Data shown>
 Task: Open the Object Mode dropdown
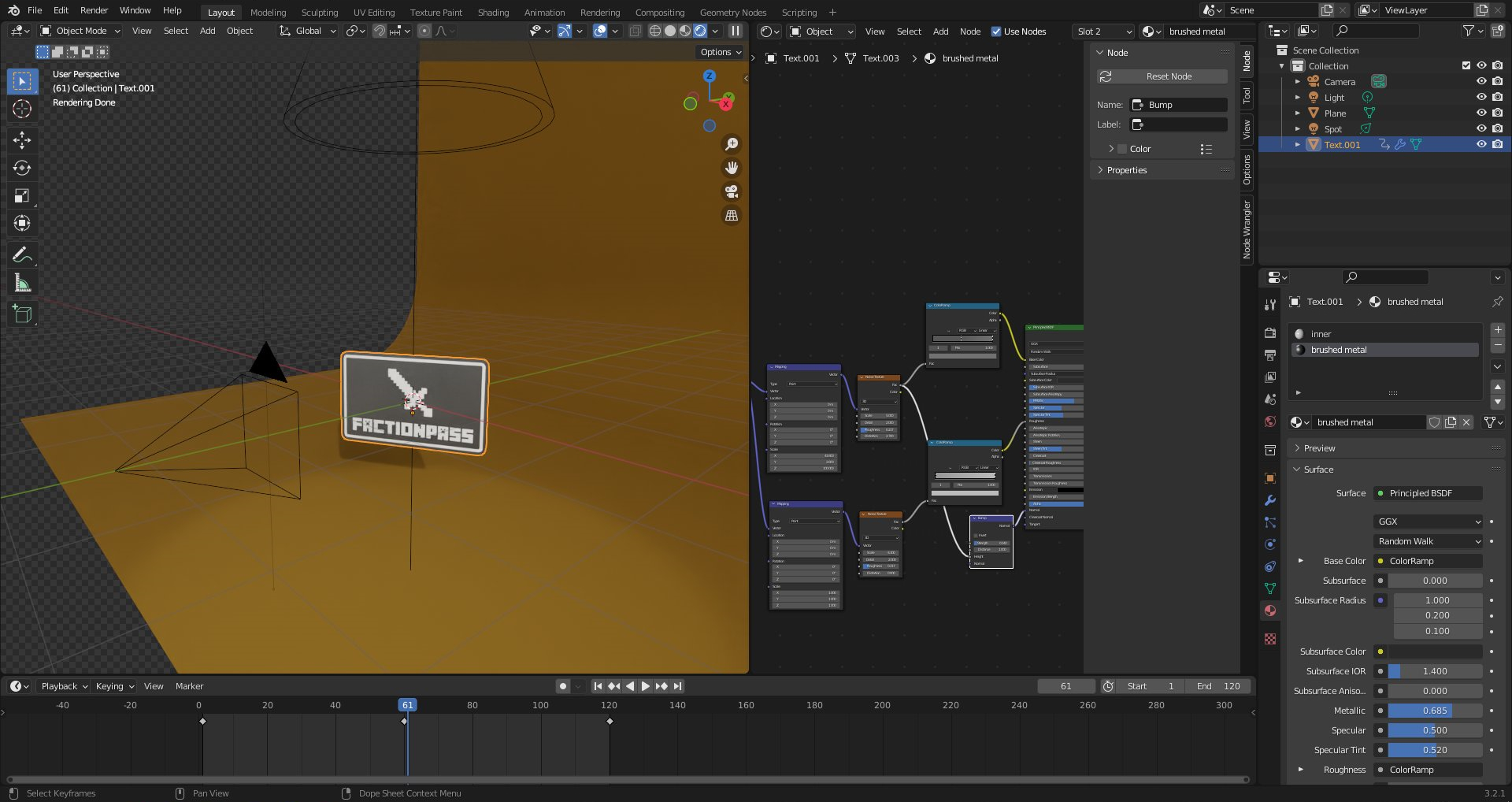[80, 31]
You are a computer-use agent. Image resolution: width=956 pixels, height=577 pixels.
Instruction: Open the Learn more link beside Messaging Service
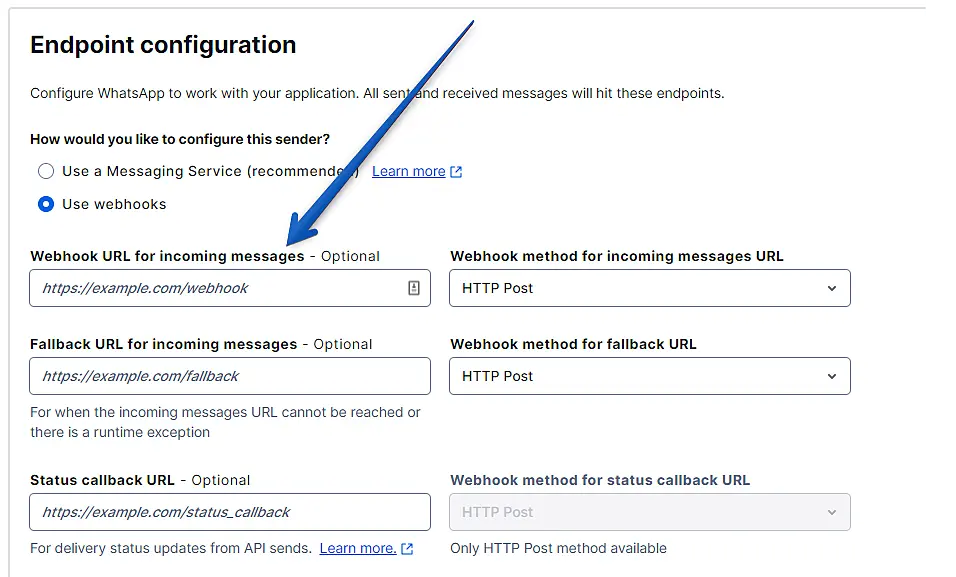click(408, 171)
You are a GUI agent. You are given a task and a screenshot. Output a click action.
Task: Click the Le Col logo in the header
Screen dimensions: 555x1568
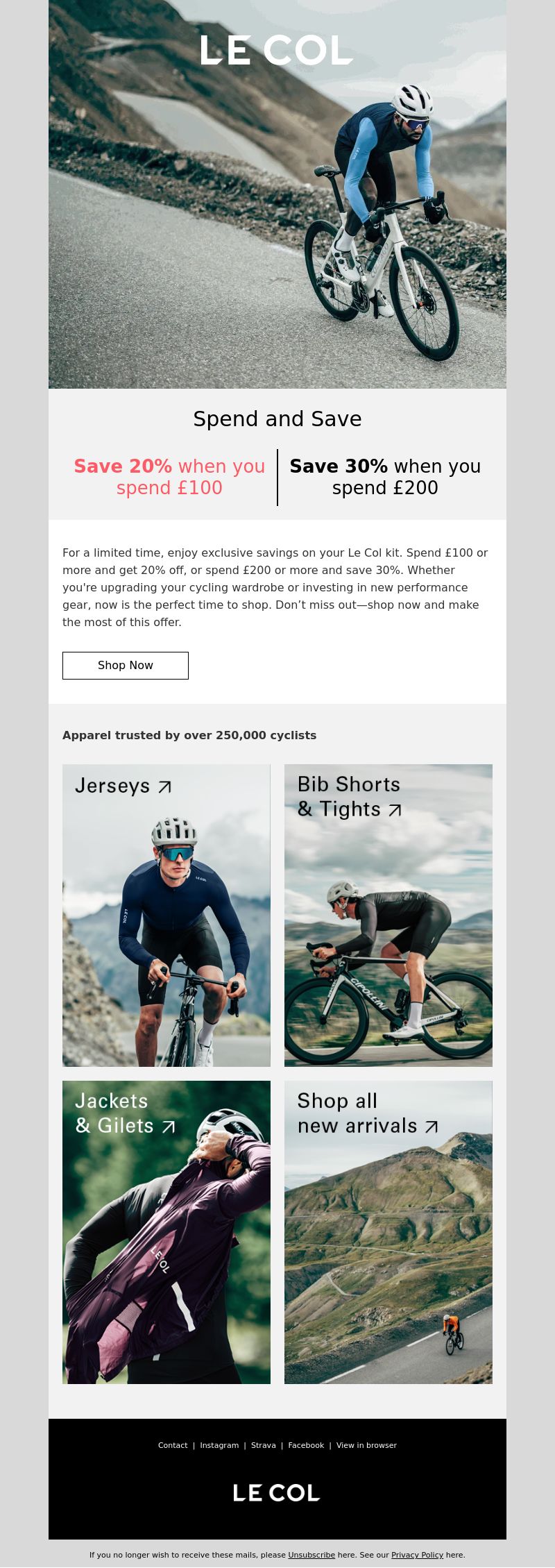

What the task asks> Please set down every line of the material above word for word, leaving out the pictures.

Exercise solution>
 Task: Open the Object Mode dropdown
[80, 31]
You are a computer-use agent. Image resolution: width=956 pixels, height=577 pixels.
Instruction: Open the Learn more link beside Messaging Service
click(408, 171)
You are a GUI agent. You are given a task and a screenshot. Output a click action.
Task: Click the Le Col logo in the header
Screen dimensions: 555x1568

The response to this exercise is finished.